# "A Journey Through Fastbook (AJTFB) - Chapter 8: Collaborative Filtering"
> This chapter of ["Deep Learning for Coders with fastai & PyTorch"](https://github.com/fastai/fastbook) moves us away from computer vision to collaborative filtering (think recommendation systems). We'll explore building these models using the traditional "dot product" approach and also using a neural network, but we'll begin by covering the idea of "latent factors," which are both important for colloborative and tabular models.  Lets go!

- toc: true
- branch: master
- badges: true
- hide_binder_badge: true
- comments: true
- author: Wayde Gilliam
- categories: [fastai, fastbook, collaborative filtering, latent factors, embeddings, recommender systems, recsys]
- image: images/articles/fastbook.jpg
- search_exclude: false
- hide: false

Other posts in this series:  
[A Journey Through Fastbook (AJTFB) - Chapter 1](https://ohmeow.com/posts/2020/11/06/ajtfb-chapter-1.html)  
[A Journey Through Fastbook (AJTFB) - Chapter 2](https://ohmeow.com/posts/2020/11/16/ajtfb-chapter-2.html)  
[A Journey Through Fastbook (AJTFB) - Chapter 3](https://ohmeow.com/posts/2020/11/22/ajtfb-chapter-3.html)  
[A Journey Through Fastbook (AJTFB) - Chapter 4](https://ohmeow.com/posts/2021/05/23/ajtfb-chapter-4.html)  
[A Journey Through Fastbook (AJTFB) - Chapter 5](https://ohmeow.com/posts/2021/06/03/ajtfb-chapter-5.html)  
[A Journey Through Fastbook (AJTFB) - Chapter 6a](https://ohmeow.com/posts/2021/06/10/ajtfb-chapter-6-multilabel.html) \
[A Journey Through Fastbook (AJTFB) - Chapter 6b](https://ohmeow.com/posts/2022/02/09/ajtfb-chapter-6-regression.html)  
[A Journey Through Fastbook (AJTFB) - Chapter 7](https://ohmeow.com/posts/2022/03/28/ajtfb-chapter-7.html)  




In [None]:
#hide
! pip install fastai -Uqq

import pdb

In [None]:
#hide
def plot_function(f, tx=None, ty=None, title=None, min=-2, max=2, figsize=(6,4)):
    x = torch.linspace(min,max)
    fig,ax = plt.subplots(figsize=figsize)
    ax.plot(x,f(x))
    if tx is not None: ax.set_xlabel(tx)
    if ty is not None: ax.set_ylabel(ty)
    if title is not None: ax.set_title(title)

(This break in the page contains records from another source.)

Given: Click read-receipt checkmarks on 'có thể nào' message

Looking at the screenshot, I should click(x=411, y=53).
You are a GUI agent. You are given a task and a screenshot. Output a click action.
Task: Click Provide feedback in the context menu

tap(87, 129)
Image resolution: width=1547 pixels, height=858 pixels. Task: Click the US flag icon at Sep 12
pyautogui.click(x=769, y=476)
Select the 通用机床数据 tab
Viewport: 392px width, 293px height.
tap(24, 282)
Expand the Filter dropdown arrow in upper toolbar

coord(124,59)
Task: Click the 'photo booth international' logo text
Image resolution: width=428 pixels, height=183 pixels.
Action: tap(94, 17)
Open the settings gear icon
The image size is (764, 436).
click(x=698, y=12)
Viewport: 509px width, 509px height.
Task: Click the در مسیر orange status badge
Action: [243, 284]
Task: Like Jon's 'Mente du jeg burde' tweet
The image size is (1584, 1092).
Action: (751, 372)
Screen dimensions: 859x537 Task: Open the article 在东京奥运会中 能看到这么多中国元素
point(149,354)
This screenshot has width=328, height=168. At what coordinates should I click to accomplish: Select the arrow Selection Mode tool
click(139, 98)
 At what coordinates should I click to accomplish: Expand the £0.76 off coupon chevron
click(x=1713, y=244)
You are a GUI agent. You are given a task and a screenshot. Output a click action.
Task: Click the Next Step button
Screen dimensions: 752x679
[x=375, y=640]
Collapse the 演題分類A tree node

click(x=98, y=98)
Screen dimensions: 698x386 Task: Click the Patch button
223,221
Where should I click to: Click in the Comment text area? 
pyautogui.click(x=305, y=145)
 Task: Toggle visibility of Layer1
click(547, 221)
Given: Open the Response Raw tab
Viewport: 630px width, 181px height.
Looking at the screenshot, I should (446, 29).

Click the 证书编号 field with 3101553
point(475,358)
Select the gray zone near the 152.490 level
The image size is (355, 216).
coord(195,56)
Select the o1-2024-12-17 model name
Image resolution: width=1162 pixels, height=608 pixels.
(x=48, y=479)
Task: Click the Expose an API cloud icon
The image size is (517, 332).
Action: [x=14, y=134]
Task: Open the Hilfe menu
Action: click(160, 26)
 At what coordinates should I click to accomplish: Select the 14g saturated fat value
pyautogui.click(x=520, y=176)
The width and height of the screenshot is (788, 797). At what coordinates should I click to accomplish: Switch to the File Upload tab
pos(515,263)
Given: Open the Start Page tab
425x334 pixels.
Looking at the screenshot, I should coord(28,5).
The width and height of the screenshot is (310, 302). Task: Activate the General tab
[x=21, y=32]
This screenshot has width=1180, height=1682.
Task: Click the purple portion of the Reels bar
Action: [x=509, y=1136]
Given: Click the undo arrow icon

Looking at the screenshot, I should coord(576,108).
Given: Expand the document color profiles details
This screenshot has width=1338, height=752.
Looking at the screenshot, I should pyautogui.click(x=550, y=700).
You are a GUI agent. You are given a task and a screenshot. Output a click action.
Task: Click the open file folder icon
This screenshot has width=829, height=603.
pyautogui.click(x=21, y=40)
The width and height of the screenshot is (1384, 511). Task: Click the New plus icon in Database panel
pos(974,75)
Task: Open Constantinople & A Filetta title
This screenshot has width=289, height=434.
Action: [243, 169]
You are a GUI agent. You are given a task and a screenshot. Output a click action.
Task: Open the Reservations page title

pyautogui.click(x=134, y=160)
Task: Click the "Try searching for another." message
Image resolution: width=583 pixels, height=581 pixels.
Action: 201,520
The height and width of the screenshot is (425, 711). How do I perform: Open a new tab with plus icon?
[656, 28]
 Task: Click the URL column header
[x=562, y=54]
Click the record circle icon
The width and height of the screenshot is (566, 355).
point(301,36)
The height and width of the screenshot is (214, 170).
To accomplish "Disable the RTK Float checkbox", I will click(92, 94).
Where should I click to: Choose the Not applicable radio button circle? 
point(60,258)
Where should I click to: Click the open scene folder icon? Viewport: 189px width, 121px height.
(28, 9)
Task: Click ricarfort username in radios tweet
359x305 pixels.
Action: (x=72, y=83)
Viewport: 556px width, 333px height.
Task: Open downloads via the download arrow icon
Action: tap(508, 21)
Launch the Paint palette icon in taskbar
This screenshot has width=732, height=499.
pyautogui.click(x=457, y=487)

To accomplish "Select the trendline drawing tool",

## Collaborative Filtering

**What is it?**

Think recommender systems which "look at which products the current user has used or liked, find other users who have used or liked similar products, and then recommend other products that those users have used or liked."

The key to making collaborative filtering and tabular models, is the idea of **latent factors**.

---
## What are "latent factors" and what is the problem they solve?

Remember that models can only work with numbers, and while something like "price" can be used to accurately reflect the value of a house, how do we represent numerically concepts like the day of week, the make/model of a car, or the job function of an employee?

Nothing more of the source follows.